Outra coisa que estava ausente da carta eram os Mars fritos. Isso, os chocolates.

Não foi uma introdução promissora, mas foi honesta e simpática. E felizmente havia cerveja para nos refrescar, no caso uma blonde e uma IPA, ambas da Chippy e saborosas. E, felizmente, a segunda parte da história é diferente.

Em 10 minutos tínhamos os tabuleiros prontos. Não havia pratos. Como é tradicional, o fish and chips vinha sobre papel a imitar as páginas de um jornal. Ainda antes de arrancarmos para a esplanada, piquei uma batata frita, um palito grosso, farinhento por dentro, crocante por fora. Deixou-me a impressão de que, de facto, as batatas terão sido cortadas à mão, ainda que do outro lado do Canal da Mancha. Era bem boa a batata.

Nos molhos, para além do tártaro, escolhemos o clássico acompanhamento de esmagada de ervilhas, uma coisa que só ingleses ensopados em cerveja e neblina poderiam ter inventado. Quanto aos peixes, havia dois tipos disponíveis – o topo de gama, o peixe galo, estava fora de stock – e nós levámos os dois: pescada e bacalhau fresco.

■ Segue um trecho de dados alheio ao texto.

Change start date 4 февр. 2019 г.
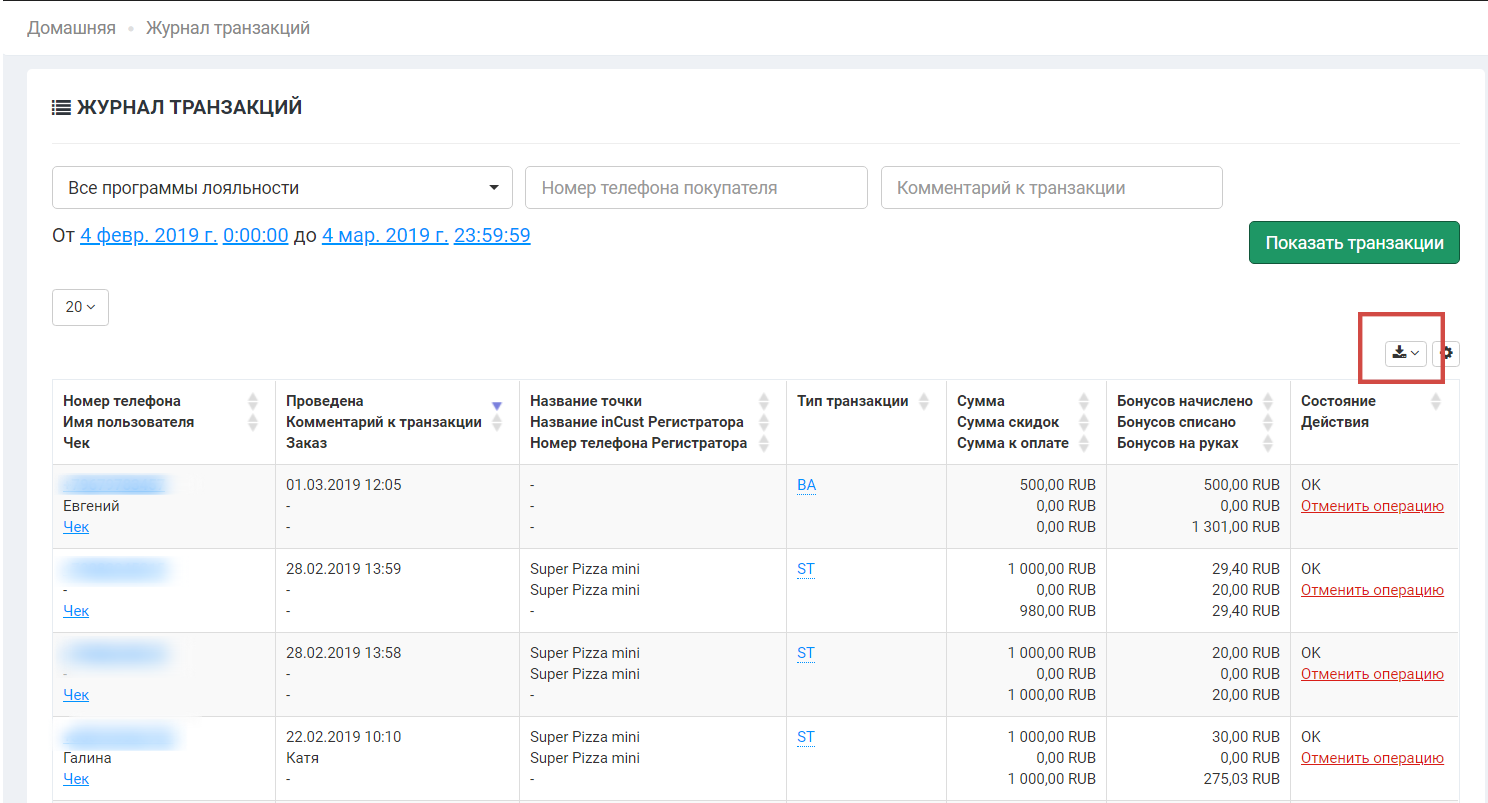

A esplanada ficou por nossa conta. Ao sentarmo-nos, eu e o meu amigo concordámos que estávamos perante um espaço incomum e uma das receitas internacionais mais irracionais de sempre, óleo com óleo. Há várias versões sobre como nasceu o fish and chips. A maioria coloca Portugal no centro da história e diz assim: foram judeus sefarditas, estabelecidos na Península Ibérica, a levar o peixe frito para o Reino Unido, em fuga por causa da Inquisição. Parece nacionalismo primário, mas é credível. Desde tempos imemoriais que Espanha e Portugal adoram peixe frito e fritam-no como ninguém.

Já a ideia de juntar peixe frito e batatas fritas é algo mais recente. A história situa essa aliança no século XIX, numa loja de batatas fritas em Londres que, querendo diversificar a oferta, passou a incluir o peixe no prato.

Convém lembrar que em Portugal também temos o nosso fish and chips. Numa tasca fundada no início de 1900, em Braga, uma cozinheira chamada Narcisa cozinhou bacalhau frito com batatas fritas, no caso às rodelas – criação que se difundiu como bacalhau à Narcisa ou bacalhau à minhota e que ainda hoje é popular nos menus de almoço. Tal como o fish and chips inglês, bacalhau à Narcisa não é nada que faça sentido, mas a culinária por vezes não faz sentido.

Tivemos, aliás, um exemplo disso esta semana, com a apresentação ao mundo da bifana de Gordon Ramsay, na verdade uma sandes de rúcula para hipopótamos. De referir que o inefável Ramsay também tem a sua versão de fish and chips – e que não ousou dar cabo dela, praticando o polme que se tornou canónico no receituário moderno.

O polme é a coisa mais importante do fish and chips. As versões actuais, para além de farinha, usam uma capa grossa feita de cerveja, fermento e bicarbonato de sódio. O polme do Chippy cumpre o estilo e revelou-se bem feito: rijo, crocante, seco, perfeito para conservar o peixe húmido – e estava mesmo húmido. Outra boa surpresa foi provar batatas fritas com vinagre de malte, tradição britânica bizarra e gostosa.

Em síntese. O Chippy, liderado por um chef inglês, está ainda a tactear, mas não devia. O seu fish and chips é já crescido, do melhor que comi em Portugal.

*As críticas da Time Out dizem respeito a uma ou mais visitas feitas pelos críticos da revista, de forma anónima, à data de publicação em papel. Não nos responsabilizamos nem actualizamos informações relativas a alterações de chef, carta ou espaço. Foi assim que aconteceu.